Domestic demand remains steady, and export demand has helped absorb the plentiful pork supplies. December pork exports were up 36% YOY to a record 239,000 metric tons.
“Recent pork price weakness on the uncertainties created by China’s coronavirus outbreak is expected to be short-lived, but will depress Q1 2020 pork values,” Rabobank analysts predict. “We expect a rebound in the cutout in the coming weeks but acknowledge abundant pork supplies, along with larger supplies of competing proteins, are expected to cap the upside in 2020 cutout values.”
U.S. pork and variety meat exports were up 10% in 2019 to 2.2m metric tons, with shipments to China/Hong Kong (up 684% YOY) offsetting weakness in other markets.
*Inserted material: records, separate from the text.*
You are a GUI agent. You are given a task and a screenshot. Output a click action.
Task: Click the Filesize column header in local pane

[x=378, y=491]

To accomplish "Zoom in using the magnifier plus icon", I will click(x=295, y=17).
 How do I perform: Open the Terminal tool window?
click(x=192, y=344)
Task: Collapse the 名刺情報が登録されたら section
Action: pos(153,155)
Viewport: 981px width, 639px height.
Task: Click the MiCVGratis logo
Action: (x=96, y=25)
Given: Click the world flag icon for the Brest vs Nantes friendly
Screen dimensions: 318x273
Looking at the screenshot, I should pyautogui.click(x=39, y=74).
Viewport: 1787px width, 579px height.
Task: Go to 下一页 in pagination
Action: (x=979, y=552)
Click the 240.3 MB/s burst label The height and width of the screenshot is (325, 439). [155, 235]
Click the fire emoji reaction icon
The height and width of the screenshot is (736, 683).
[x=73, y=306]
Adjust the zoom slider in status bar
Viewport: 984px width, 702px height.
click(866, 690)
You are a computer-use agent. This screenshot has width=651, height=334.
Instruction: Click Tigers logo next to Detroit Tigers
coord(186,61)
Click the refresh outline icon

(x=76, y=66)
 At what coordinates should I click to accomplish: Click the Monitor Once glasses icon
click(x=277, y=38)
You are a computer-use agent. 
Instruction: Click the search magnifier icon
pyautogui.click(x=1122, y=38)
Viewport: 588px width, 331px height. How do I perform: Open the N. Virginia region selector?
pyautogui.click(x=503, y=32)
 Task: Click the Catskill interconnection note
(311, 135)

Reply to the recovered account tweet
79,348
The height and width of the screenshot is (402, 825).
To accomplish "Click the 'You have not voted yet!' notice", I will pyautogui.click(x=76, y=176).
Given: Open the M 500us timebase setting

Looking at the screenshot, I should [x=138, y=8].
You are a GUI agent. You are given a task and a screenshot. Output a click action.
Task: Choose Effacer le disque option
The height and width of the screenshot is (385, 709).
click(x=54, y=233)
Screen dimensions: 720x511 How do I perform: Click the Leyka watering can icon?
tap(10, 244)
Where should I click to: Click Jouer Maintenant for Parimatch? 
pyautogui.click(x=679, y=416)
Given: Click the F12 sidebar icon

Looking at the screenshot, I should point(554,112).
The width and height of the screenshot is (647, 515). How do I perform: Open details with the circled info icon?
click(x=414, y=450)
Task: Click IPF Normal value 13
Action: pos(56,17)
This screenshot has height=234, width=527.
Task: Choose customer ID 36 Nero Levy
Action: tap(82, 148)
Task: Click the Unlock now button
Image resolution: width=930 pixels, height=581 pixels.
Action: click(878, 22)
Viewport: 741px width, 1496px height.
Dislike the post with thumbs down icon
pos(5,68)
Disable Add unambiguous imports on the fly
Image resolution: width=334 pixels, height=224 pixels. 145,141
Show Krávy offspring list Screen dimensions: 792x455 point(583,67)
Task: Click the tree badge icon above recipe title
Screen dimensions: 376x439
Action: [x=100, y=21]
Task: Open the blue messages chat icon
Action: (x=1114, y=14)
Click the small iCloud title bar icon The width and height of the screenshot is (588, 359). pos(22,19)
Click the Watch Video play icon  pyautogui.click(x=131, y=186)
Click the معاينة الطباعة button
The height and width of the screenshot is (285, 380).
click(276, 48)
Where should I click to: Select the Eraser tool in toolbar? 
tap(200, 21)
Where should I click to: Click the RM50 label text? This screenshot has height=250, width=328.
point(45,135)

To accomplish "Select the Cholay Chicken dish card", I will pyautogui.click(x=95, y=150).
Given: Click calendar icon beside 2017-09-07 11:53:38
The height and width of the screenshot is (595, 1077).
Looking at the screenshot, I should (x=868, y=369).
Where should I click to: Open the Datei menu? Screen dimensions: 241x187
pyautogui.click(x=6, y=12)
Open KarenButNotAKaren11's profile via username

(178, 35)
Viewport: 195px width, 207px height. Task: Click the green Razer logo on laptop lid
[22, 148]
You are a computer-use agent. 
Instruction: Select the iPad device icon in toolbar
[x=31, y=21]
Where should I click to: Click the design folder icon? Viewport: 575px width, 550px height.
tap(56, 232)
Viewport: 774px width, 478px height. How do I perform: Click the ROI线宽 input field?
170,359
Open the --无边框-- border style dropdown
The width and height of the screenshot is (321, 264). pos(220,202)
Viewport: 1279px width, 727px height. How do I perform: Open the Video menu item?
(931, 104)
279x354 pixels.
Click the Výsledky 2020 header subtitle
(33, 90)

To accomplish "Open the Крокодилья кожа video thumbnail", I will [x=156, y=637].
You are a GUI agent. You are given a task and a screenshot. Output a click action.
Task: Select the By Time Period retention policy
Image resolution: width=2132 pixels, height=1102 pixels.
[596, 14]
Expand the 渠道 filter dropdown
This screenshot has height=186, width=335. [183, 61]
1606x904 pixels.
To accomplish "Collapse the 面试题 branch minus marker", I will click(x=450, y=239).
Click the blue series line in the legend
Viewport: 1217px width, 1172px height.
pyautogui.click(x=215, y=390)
Although export demand was higher to start the year, it dropped quickly after China’s coronavirus outbreak.
“We are encouraged by the increase in Chinese hog and pork prices since the end of the holiday but note supply chain inefficiencies limit the reliability of data. Global shortfalls in pork production, however, remain supportive to U.S. pork,” Rabobank analysts say in the review.
Meanwhile, Mexican exports were up 44% in November and are expected to reach 180,000 metric tons CWE by the end of 2019, analysts predict. China now accounts for 35% of total Mexican exports, in contrast to 9% a year ago.